Singapore Airlines announced recently that it will begin flying all-business-class flights across the Pacific – Newark to Singapore started in May and Los Angeles to Singapore will start in September. The demand for business class seats is apparently enormous, so this new venture sounds like it makes perfect business sense. But the psychological scientist in me wonders whether, at the end of the day, this will prove to be such a good idea.
The reason for my hesitation is that, as growing research shows, people adapt quickly and easily to anything positive that ever happens to them. When you move into a beautiful new apartment with a view, when you obtain 20/20 vision through LASIK, when you buy a hip new hybrid, and even when you tie the knot, you get an immediate boost of happiness from the new and improved circumstances, but unfortunately the thrill only lasts for a short time. Over the coming days, weeks, and months, you find yourself taking your new apartment, eyesight, car, and marriage completely and utterly for granted.
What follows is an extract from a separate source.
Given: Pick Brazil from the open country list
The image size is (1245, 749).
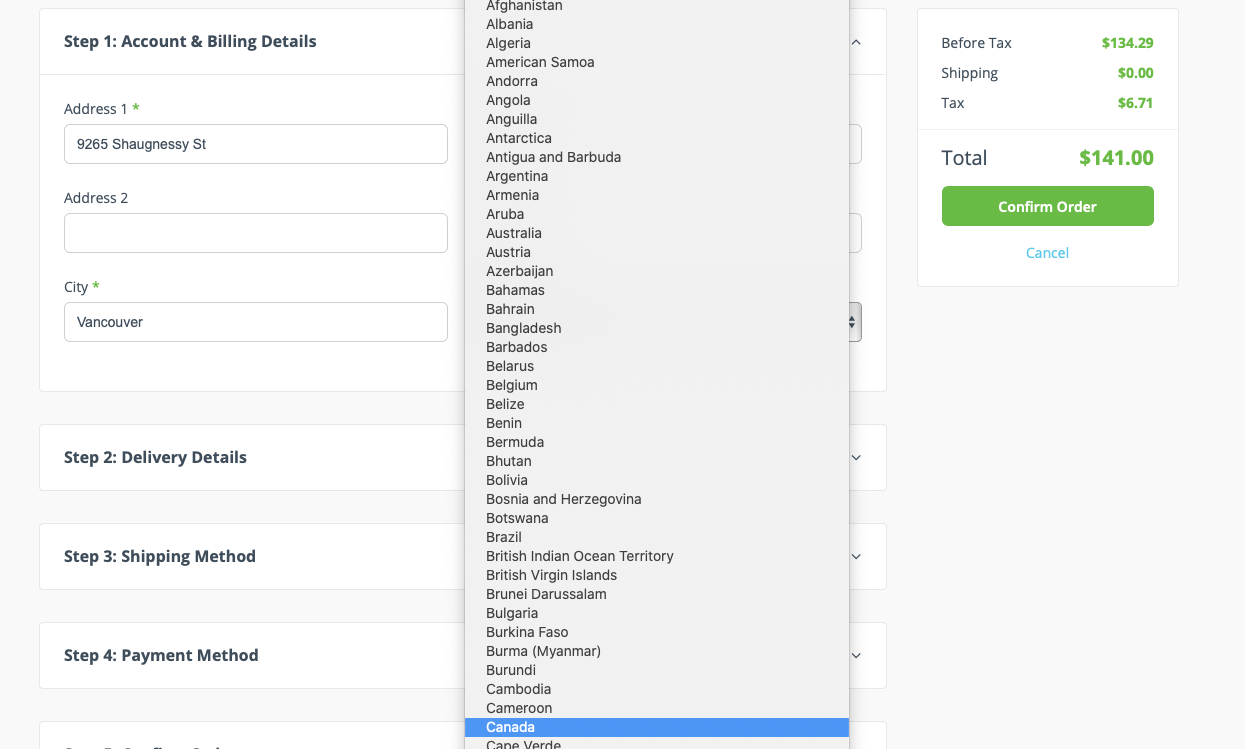Looking at the screenshot, I should [504, 537].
In a theory developed with my colleague Ken Sheldon, I argue that several important factors play a role in this natural adaptation process. With apologies to the University of Virginia, their acronym is UVA: Unexpectedness, Variety, and Attention. We adapt more slowly when a positive experience, such as a job, car, or flight to Singapore, is 1) full of surprises, 2) variable, and 3) commands our attention and appreciation. The last factor is what Singapore Airlines should carefully take into account.
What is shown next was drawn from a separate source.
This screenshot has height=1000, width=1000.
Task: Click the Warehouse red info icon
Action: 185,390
Here’s why. One of the primary reasons that we relish business class travel is that it makes us feel so special. This sense of privilege is enhanced when we observe the envious looks on the plebeians trudging by us on their way to their cramped and curtained-off coach-class seats. Indeed, every time we catch a glimpse of the coach section or their long line to board, we feel a burst of positive feeling – delight, contentment, self-satisfaction, and good old-fashioned pride.
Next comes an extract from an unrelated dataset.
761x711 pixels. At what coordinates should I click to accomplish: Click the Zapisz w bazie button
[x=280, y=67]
What will happen when the entire flight is business class? We will lose that feeling of specialness. Even more important, we will lose the critical comparison with the “Sure, this flight is a mind-numbing 19 hours, but it could have been so much worse” alternative. Psychological scientists have reliably established that people would rather have a poorer outcome, as long as others are even worse off. For example, students prefer to have a job in which they earn $50K per year (and everyone else earns $25K) than a job in which they earn $100K per year (and everyone else earns $250K). It’s irrational, but it’s also human.
So, I wonder: Come a year’s time, will the airline end up reinstating a few rows of coach? After all, those rows would give us back the worse-off economy-class comparison, so that our attention during the flight is intermittently drawn to how much more comfort, leg room, and free cocktails we receive. In the end, it might make for more satisfied – and more loyal – customers.